Prezydent przypomniał, że strajk wybuchł, bo załoga Wujka ujęła się za aresztowanym kolegą, przewodniczącym zakładowej Solidarności, Janem Ludwiczakiem i że ówczesny protest na Śląsku objął także kilkadziesiąt innych zakładów pracy - strajkujący wezwali komunistyczną władzę, „aby się opamiętała i odwołała stan wojenny, aby nie kazała polskiemu żołnierzowi mierzyć z karabinu do rodaka-robotnika, upokarzanego biedą i represjami". Jak dodał, odpowiedzią była pogarda, brutalna przemoc, represje i kary więzienia.
Także prezydent odniósł się do procesów sądowych odpowiedzialnych za tragedię Wujka. Przypomniał, że zomowcy, którzy strzelali do górników, zostali skazani dopiero po 27 latach. "Także wieloletni, wielokrotnie wznawiany proces karny ich najwyższego przełożonego, szefa MSW PRL gen. Kiszczaka, był wymownym świadectwem etycznej i zawodowej postawy prowadzących go sędziów" – ocenił.
Duda podkreślił, że prawda o zbrodni na Wujku jest dzisiaj obecna w salach szkolnych i uniwersyteckich, w prasie i książkach, w studiach telewizyjnych i w internecie, o tamtych wydarzeniach pamiętają Polacy. "Jest to pamięć, która jednoczy i zbliża, i która skłania nas, abyśmy wypełnili testament poległych w tamtej bitwie o wolność i godność. Która nakłada na nas moralne zobowiązania, by dokończyć dzieło budowy Rzeczypospolitej prawdziwie wolnej i niepodległej. Polski prawdziwie solidarnej i sprawiedliwiej" - wskazał.

# Zarejestrowane dane
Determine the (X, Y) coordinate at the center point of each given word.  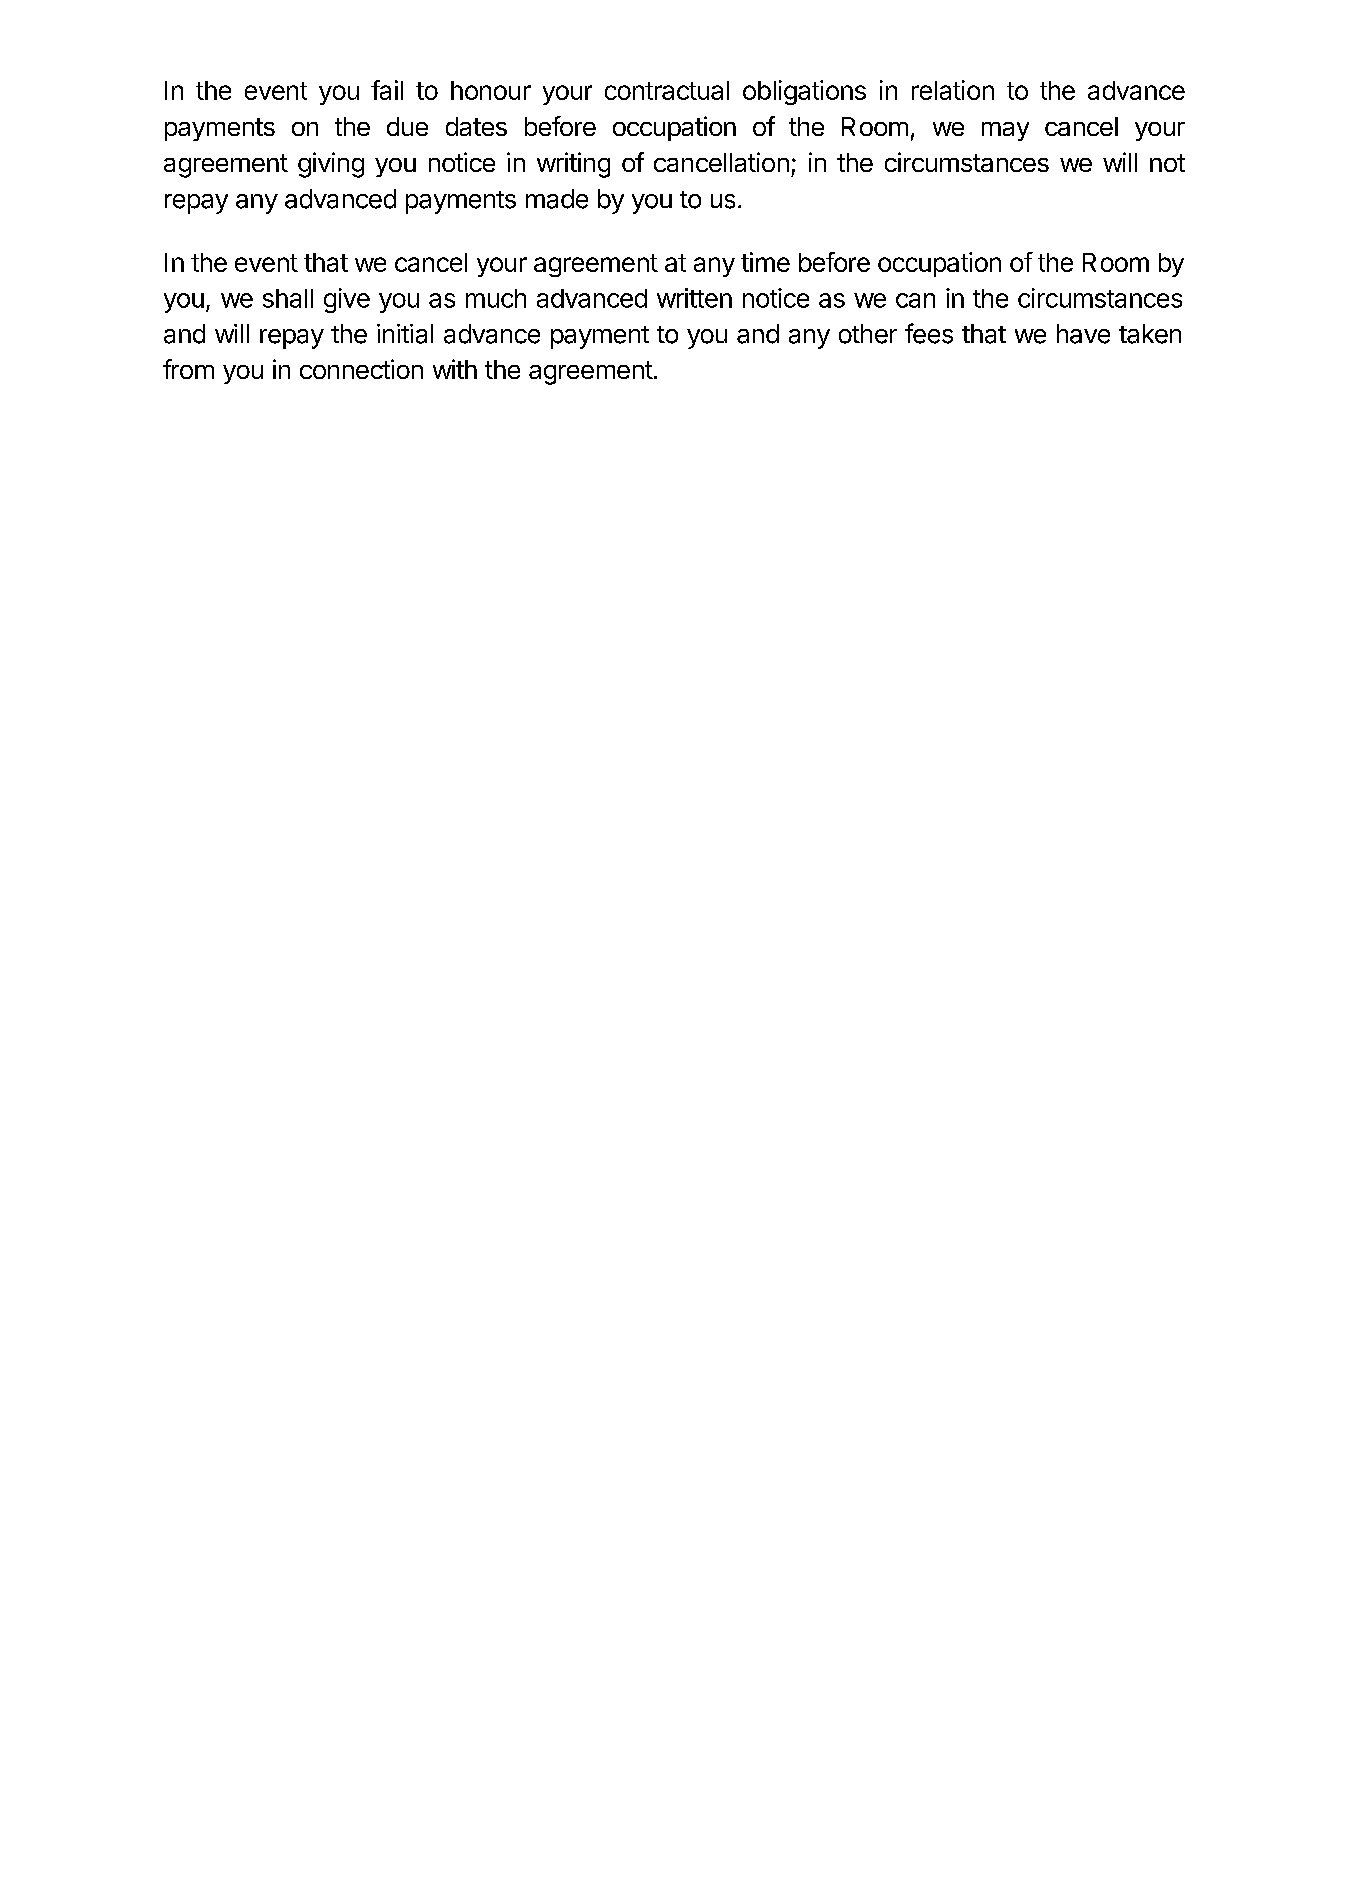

# Polecenia
1. Proszę wyodrębnić z fragmentu o zbrodni na Wujku dosłowny urywek od słów „Prezydent przypomniał, że” aż do słów „i kary więzienia.” włącznie.
2. Należy napisać dalszy ciąg tekstu o zbrodni na Wujku, rozpoczynając go bezpośrednio po jego ostatnim zdaniu.

# Oczekiwane odpowiedzi
1.
Prezydent przypomniał, że strajk wybuchł, bo załoga Wujka ujęła się za aresztowanym kolegą, przewodniczącym zakładowej Solidarności, Janem Ludwiczakiem i że ówczesny protest na Śląsku objął także kilkadziesiąt innych zakładów pracy - strajkujący wezwali komunistyczną władzę, „aby się opamiętała i odwołała stan wojenny, aby nie kazała polskiemu żołnierzowi mierzyć z karabinu do rodaka-robotnika, upokarzanego biedą i represjami". Jak dodał, odpowiedzią była pogarda, brutalna przemoc, represje i kary więzienia.

2.
"Niech te uroczystości umocnią w nas wolę służby narodowi polskiemu oraz wartościom, dzięki którym przetrwał on tak wiele trudnych doświadczeń, odzyskał suwerenność, a także perspektywy swobodnego, pomyślnego rozwoju" - podsumował prezydent.
Poniedziałkowe uroczystości rozpoczęła msza św. w katowickim kościele pw. Podwyższenia Krzyża Świętego, której przewodniczył metropolita katowicki abp Wiktor Skworc. Później uczestnicy uroczystości przeszli pod Krzyż-Pomnik przy kopalni, gdzie odbył się apel poległych i złożono wieńce.
Pacyfikacja Wujka była największą tragedią stanu wojennego. Protest w tej kopalni rozpoczął się na wieść o zatrzymaniu szefa zakładowej Solidarności Jana Ludwiczaka. 16 grudnia 1981 r. czołgi sforsowały kopalniany mur, a uzbrojone oddziały ZOMO wkroczyły na teren zakładu. Po tym do akcji wprowadzony został pluton specjalny ZOMO, padły strzały. Na miejscu zginęło sześciu górników, jeden umarł kilka godzin po operacji, dwóch kolejnych na początku stycznia 1982 r.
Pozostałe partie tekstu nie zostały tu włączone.